Trouble understanding Lindenbaum's lemma's proof I'm stuck on the section (b) of the proof of the Lindenbaum's lemma in Geoffrey Hunter's Metalogic (part 32.12). Can't these two derivations ($\Gamma ' \vdash_{PS} A $ and $\Gamma ' \vdash _{PS}\sim A $) have no formulas in common at all? And even if they are guaranteed to have some wff in common, how does the author infer $\Gamma _n \vdash _{PS}A $ and $\Gamma _n \vdash _{PS} \sim A $? I cannot understand what his line of reasoning is. I thought reading further will help, but it's not the case. Any help is appreciated :)
 A: Recap: $\Gamma'$ is the union of the all the sets $\Gamma_n$ that are constructed in stages starting from a given consistent set $\Gamma$  as $\Gamma_0$ by walking along a list of all prop. calculus wff, and adding the $n$-th wff at the $n$-th stage if it keeps things consistent, and leaving it out otherwise.
Then (a) each $\Gamma_n$ is consistent by construction.

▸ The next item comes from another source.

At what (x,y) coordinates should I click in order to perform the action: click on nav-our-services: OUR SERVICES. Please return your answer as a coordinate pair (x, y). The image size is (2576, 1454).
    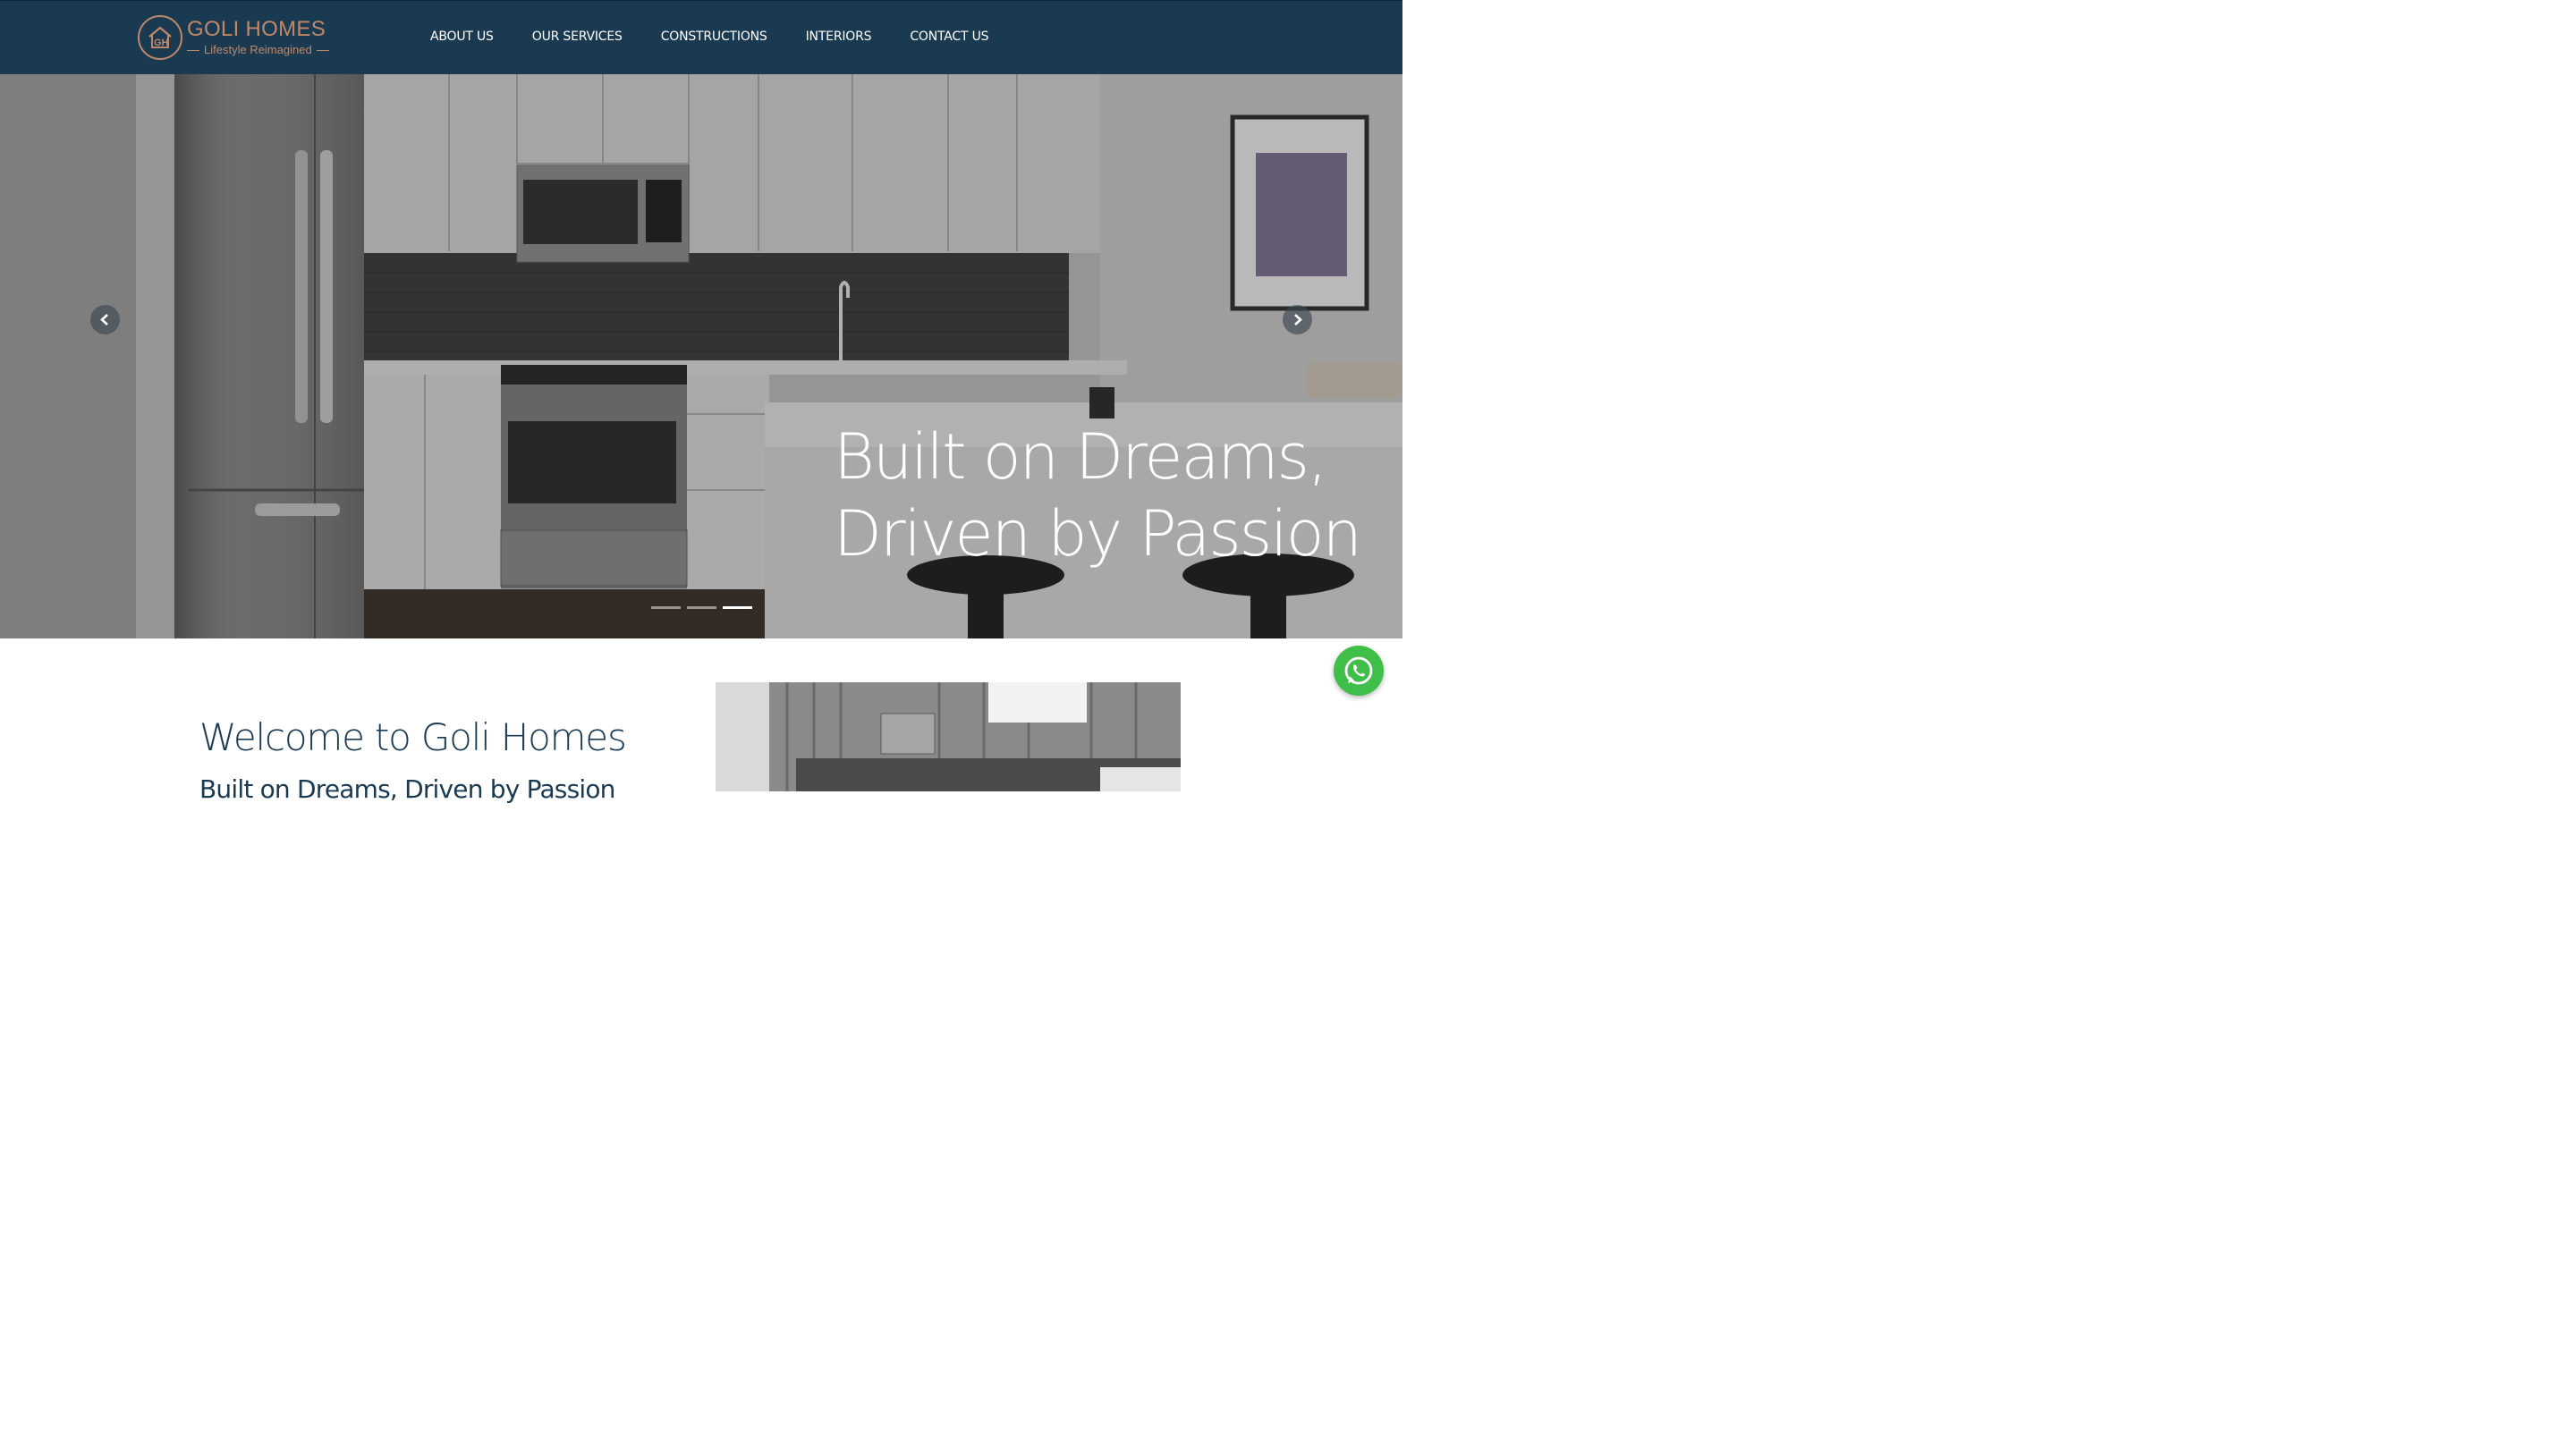
    Looking at the image, I should click on (577, 37).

So we now need to prove that (b) their union $\Gamma'$ is consistent too. 
Suppose otherwise. 
In other words, suppose we have both $\Gamma' \vdash A$ and  $\Gamma' \vdash\ \sim\! A$ for some $A$. Now, both derivations are, by definition of a derivation, finite. So for some number $k$, any wff that appears in either derivation will appear earlier than at number $k$ in the list of prop. calculus wffs that we earlier walked along. Note there is NO assumption that the proofs have any wffs in common at all. All they have in common is that their constituent wffs appear somewhere or other in the first $k$ wffs in our imagined list of all the prop. calculus wffs, if we make $k$ big enough.
Now we just note that since the proof that shows  $\Gamma' \vdash A$ involves no wff which appears later than the $k$-th wff in our enumeration, then the same sequence of wffs shows that $\Gamma_k \vdash A$ (for note that any axiom appealed to will either be in $\Gamma$ or will be one of those added wffs from the first $k$ wffs on our list and so be available by the time we get to $\Gamma_k$). Likewise since the proof that shows  $\Gamma' \vdash\ \sim\! A$ involves no wff which appears later than the $k$-th wff in our enumeration, then the same sequence of wffs shows that $\Gamma_k \vdash\ \sim\! A$. But that makes $\Gamma_k$ inconsistent, contrary to result (a).